For the records below, print the lines from the line with "4 [button] (199, 532)" through the line with "Navidad de postal" exactly as written; include both end lines and exclude the rest.

(Extracted records)

-=-=-

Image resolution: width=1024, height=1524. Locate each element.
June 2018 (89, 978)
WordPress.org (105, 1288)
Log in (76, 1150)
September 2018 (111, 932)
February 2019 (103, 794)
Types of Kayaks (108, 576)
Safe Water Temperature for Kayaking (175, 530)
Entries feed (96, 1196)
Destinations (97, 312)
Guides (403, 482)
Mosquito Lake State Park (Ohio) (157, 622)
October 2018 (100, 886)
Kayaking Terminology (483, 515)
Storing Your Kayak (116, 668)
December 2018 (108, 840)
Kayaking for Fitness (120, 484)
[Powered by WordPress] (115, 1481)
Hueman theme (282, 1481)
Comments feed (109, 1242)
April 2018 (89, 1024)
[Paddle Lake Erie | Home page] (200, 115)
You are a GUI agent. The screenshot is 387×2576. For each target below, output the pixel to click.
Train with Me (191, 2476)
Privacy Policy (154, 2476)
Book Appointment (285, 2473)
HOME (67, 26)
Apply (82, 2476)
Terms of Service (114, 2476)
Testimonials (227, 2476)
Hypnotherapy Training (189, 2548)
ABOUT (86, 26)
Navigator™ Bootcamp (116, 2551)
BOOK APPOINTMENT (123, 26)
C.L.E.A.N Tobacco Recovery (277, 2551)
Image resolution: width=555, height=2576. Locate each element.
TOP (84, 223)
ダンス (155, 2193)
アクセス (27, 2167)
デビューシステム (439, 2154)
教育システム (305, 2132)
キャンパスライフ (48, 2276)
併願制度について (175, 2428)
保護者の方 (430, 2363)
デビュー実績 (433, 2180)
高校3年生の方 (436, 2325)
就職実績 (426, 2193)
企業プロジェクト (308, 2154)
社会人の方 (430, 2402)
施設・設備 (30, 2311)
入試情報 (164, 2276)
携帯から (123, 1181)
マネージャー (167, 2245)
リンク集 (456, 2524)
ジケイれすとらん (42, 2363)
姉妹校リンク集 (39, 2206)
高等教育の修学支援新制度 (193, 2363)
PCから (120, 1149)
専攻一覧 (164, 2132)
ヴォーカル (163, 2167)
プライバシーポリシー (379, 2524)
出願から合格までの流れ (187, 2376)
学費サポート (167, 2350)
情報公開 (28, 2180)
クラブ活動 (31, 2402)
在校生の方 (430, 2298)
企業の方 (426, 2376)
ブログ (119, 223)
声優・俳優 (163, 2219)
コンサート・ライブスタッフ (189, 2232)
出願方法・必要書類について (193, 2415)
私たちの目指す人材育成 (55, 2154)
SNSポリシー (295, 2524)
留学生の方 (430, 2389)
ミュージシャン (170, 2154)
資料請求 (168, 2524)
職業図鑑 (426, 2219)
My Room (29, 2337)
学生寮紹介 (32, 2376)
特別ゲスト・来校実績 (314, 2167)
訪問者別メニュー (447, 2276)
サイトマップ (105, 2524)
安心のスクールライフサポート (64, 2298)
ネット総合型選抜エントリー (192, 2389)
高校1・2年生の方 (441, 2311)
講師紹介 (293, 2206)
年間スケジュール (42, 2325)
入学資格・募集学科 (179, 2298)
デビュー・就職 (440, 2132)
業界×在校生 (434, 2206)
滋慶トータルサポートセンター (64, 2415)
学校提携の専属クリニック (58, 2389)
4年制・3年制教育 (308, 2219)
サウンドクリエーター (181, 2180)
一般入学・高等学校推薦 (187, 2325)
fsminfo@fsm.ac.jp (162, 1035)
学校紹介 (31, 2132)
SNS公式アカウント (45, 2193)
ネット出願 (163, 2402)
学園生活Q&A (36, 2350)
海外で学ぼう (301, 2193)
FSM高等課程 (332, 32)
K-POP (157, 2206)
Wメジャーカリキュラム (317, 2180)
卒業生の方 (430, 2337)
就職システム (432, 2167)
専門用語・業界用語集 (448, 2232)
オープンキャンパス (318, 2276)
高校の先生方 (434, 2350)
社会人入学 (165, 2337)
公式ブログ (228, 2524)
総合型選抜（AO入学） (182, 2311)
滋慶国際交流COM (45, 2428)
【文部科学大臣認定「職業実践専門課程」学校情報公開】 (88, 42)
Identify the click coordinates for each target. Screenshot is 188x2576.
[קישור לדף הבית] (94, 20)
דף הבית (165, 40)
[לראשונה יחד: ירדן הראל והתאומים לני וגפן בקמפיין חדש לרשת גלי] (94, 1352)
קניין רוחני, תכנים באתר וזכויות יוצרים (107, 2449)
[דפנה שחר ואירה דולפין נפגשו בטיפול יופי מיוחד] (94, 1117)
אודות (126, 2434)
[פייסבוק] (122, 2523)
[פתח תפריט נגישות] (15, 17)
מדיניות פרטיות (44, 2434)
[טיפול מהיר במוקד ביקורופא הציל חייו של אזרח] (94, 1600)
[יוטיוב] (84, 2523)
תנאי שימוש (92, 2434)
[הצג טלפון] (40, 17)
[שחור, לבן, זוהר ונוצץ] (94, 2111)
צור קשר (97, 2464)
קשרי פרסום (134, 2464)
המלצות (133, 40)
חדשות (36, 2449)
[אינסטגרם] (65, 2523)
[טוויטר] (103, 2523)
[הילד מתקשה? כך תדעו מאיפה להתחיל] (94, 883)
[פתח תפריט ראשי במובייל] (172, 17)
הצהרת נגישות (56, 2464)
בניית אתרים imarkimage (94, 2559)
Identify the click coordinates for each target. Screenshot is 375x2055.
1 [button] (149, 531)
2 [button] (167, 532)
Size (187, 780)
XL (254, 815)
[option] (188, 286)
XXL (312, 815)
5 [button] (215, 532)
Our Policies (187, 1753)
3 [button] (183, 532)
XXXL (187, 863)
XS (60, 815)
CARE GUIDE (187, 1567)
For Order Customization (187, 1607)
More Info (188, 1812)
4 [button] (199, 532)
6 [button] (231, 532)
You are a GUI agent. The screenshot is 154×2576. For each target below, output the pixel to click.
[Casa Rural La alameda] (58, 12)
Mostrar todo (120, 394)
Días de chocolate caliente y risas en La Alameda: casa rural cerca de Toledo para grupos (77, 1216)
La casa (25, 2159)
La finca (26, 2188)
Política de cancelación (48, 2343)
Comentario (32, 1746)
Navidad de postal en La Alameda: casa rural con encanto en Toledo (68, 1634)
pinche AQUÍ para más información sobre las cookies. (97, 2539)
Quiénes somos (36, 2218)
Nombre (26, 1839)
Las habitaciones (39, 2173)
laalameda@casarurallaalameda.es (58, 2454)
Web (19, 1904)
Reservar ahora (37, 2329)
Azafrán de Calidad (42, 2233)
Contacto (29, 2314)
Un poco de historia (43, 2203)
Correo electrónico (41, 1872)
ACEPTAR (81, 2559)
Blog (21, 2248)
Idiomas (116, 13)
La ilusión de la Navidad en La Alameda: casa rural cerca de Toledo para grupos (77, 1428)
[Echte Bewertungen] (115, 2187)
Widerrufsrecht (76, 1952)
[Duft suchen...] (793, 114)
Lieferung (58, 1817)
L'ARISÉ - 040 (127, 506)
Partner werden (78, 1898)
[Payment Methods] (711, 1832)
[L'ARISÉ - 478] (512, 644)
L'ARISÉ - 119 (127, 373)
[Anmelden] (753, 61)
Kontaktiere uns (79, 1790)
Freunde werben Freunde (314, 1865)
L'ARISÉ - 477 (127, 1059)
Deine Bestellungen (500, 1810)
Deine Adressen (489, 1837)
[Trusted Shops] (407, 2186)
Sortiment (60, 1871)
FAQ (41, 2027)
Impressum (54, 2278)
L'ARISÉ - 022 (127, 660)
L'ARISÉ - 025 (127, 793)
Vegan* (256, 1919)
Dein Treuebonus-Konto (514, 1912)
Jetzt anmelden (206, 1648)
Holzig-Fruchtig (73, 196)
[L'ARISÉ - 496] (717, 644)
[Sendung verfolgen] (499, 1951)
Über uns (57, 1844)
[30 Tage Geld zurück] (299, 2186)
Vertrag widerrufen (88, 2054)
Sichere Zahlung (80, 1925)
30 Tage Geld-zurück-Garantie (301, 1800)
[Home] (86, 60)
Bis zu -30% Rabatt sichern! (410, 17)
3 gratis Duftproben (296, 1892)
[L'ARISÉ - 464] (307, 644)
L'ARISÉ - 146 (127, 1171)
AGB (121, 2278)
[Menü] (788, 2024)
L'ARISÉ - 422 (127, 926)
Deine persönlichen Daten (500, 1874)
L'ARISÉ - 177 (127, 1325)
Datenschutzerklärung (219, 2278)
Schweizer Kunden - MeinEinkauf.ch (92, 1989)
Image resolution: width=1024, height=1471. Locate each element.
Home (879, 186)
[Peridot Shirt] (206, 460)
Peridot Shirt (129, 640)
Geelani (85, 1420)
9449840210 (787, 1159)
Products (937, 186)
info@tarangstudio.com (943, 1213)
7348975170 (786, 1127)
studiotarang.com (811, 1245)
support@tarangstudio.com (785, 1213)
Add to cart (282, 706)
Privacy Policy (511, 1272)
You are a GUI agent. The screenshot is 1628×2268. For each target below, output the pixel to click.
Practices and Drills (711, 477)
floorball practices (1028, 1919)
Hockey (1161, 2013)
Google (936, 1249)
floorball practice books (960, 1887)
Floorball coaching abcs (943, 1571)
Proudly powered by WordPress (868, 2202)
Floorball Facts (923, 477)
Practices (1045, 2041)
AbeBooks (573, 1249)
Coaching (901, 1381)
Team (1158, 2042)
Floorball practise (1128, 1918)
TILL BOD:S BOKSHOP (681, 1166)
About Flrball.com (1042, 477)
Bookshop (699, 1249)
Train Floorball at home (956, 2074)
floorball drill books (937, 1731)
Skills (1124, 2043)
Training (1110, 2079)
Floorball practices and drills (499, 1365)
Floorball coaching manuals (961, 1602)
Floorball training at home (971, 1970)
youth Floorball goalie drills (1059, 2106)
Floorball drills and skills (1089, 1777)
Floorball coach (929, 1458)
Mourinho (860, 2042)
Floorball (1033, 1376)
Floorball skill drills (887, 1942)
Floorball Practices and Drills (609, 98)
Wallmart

-=-=-

# Reply:
4 [button] (199, 532)
6 [button] (231, 532)
You are a GUI agent. The screenshot is 154×2576. For each target below, output the pixel to click.
[Casa Rural La alameda] (58, 12)
Mostrar todo (120, 394)
Días de chocolate caliente y risas en La Alameda: casa rural cerca de Toledo para grupos (77, 1216)
La casa (25, 2159)
La finca (26, 2188)
Política de cancelación (48, 2343)
Comentario (32, 1746)
Navidad de postal en La Alameda: casa rural con encanto en Toledo (68, 1634)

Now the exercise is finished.